Figure 5: Clinical photograph at 3 months follow-up appointment
Figure 6: Clinical photograph at 6 months follow-up appointment
Discussion:
A double tooth is a dental anomaly resulting from the fusion of two adjacent tooth germs. This usually occurs during the embryological period (6). Fusion can either be complete or incomplete according to the teeth developmental stage at the union time. When the fusion is complete, the crown usually appears large clinically with no substantial grove. In this situation, the pulp chamber appears as the common teeth. In case of incomplete fusion, usually, the crown shows a separating groove on the vestibular surface (12). The pulp chamber appears bifid or separated in case of an incomplete fusion as seen in the present study (6). Although the etiology of the fused or double teeth is still not fully understood,
different genetic and physical forces such as trauma have an important role in the fusion of tooth germs (13). It can also result as a secondary appearance of different syndromic disorders like Chondroectodermal dysplasia, achondrodysplasia, focal dermal hypoplasia, Russel-Silver syndrome, and otodental dysplasia (14). This type of dental anomaly can occur on both primary and permanent teeth. However, the incidence has been noted to be more in anterior primary teeth especially in the mandibular primary incisors either unilaterally or bilaterally (15,16). In the present case the fused primary mandibular lateral incisor and canine i.e, 82,83 succeeded by normally developing mandibular permanent canine but congenital absence of mandibular permanent lateral incisor. The findings of the present case are similar to the findings of Yuen et al that stated if fusion is present in primary dentition some of the primary incisor’s absence can be seen (17).

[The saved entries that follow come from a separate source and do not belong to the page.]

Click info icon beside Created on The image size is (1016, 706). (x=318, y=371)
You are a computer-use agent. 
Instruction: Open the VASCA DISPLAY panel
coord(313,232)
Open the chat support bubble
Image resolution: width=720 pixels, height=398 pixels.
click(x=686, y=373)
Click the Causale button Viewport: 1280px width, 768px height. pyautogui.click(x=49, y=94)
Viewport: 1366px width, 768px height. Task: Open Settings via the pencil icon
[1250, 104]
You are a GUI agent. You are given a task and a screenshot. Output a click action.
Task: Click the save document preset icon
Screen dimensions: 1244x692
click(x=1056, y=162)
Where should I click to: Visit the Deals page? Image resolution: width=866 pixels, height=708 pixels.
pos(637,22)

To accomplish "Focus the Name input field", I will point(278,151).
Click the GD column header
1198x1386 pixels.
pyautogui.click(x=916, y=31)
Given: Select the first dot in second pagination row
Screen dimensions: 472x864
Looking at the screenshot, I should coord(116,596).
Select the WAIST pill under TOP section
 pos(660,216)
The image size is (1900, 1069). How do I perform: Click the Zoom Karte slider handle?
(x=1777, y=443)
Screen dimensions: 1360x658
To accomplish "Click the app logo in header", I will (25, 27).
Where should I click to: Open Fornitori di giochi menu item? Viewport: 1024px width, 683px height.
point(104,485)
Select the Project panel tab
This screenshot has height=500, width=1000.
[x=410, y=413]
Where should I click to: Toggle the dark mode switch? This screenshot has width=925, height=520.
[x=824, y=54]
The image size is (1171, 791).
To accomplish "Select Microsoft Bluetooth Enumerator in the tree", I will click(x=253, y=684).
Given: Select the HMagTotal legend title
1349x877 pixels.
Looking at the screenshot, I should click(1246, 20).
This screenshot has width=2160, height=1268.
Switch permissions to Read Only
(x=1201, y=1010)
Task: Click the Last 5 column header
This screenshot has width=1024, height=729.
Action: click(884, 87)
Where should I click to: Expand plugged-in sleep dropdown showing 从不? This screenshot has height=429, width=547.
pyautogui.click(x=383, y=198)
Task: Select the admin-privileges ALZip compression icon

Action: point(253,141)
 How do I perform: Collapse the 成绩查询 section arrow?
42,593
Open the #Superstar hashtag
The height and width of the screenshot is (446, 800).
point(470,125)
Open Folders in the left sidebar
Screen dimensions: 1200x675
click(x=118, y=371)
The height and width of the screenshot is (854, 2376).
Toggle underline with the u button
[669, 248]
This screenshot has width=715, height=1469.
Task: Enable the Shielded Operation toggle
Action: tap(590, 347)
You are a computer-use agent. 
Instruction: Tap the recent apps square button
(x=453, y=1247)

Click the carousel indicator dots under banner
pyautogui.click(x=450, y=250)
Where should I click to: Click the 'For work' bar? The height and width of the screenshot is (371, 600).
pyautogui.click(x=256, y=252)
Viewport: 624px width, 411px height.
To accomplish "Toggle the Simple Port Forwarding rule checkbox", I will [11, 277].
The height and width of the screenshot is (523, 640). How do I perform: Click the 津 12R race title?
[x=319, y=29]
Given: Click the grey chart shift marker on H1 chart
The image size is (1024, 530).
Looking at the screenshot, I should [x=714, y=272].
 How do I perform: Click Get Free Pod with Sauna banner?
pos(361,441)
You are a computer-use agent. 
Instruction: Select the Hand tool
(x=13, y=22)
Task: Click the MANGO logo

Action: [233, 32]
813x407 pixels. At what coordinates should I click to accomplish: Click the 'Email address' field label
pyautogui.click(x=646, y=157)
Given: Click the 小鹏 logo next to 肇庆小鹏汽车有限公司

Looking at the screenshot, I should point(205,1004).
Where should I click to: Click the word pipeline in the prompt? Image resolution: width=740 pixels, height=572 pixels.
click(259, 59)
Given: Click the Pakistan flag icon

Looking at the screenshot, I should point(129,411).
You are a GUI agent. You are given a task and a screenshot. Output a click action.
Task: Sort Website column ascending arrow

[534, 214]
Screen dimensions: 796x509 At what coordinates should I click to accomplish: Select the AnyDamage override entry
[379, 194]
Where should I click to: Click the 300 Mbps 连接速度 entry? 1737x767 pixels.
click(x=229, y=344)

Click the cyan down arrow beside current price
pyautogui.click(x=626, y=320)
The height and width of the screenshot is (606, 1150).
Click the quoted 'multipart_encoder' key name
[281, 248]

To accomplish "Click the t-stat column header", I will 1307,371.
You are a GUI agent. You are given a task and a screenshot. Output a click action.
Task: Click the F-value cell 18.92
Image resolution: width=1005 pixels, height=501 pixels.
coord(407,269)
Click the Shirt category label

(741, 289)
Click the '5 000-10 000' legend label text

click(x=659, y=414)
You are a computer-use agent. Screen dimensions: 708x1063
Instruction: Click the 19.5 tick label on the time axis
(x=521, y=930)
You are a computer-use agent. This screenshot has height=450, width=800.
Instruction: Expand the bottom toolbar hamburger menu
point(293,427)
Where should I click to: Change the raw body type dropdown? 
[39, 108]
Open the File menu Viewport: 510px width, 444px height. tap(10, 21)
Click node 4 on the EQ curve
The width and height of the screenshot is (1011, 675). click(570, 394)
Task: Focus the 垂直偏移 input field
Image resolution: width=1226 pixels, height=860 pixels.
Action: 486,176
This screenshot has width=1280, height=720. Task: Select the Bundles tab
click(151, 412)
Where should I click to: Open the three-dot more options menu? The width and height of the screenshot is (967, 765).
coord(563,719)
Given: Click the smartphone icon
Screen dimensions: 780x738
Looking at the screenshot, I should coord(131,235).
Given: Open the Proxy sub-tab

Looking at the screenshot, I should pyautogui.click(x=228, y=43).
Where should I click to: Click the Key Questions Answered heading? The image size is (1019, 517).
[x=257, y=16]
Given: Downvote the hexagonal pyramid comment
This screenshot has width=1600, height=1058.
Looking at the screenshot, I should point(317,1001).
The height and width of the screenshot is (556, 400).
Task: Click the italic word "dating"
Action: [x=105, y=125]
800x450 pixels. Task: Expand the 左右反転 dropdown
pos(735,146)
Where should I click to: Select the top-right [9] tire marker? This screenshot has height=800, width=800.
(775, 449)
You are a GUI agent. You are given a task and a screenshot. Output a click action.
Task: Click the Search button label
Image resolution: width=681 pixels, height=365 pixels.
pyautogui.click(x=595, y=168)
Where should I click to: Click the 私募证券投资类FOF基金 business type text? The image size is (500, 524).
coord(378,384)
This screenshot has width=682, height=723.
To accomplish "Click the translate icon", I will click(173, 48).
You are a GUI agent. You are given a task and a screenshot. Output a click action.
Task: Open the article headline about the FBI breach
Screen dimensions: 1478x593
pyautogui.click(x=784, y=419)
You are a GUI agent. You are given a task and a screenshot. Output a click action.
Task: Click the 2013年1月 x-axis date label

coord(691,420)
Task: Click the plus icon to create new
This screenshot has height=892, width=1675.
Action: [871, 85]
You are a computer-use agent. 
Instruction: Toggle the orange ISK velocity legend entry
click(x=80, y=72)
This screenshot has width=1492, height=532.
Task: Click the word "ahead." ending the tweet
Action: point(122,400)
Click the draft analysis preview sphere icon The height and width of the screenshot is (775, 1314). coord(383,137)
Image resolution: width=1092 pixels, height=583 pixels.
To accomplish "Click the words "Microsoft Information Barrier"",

Fusion can cause some dental complications such as delay in the exfoliation, caries, subsequent permanent teeth impaction, supernumerary teeth presence, tooth misalignment with the possibility of a future malocclusion, and aplasia of the subsequent permanent teeth (16). Management of double teeth in child patients is usually planned according to a lot of factors such as combinations of fused primary teeth, fusion level and patient cooperation. The tooth mobility degree must be considered. When the successor permanent tooth will substitute the primary tooth shortly, no additional measures must be taken (18). A preventive approach should also be applied in the case of caries-free fused teeth by topical fluoride application, dietary changes, and periodic follow-ups (19). If caries is present, a restorative procedure should be done while endodontic treatment is needed in case of pulpal involvement (20). If extraction of the fused primary teeth was decided due to deep caries, confirmation of the permanent tooth bud’s presence is very important. In addition, orthodontics and prosthodontics management might be required to improve occlusion esthetically and functionally (21). Regular and long-term follow-up appointments are needed in the management of fusion (21).
Conclusions
Fused teeth are usually noticed during the routine oral examination. A careful clinical and radiographic assessment is important to confirm its presence in the primary dentition as fusion in primary teeth can be associated with anomalies in permanent dentition. Therefore, it is necessary to acknowledge this dental anomaly sooner and establish a suitable treatment plan.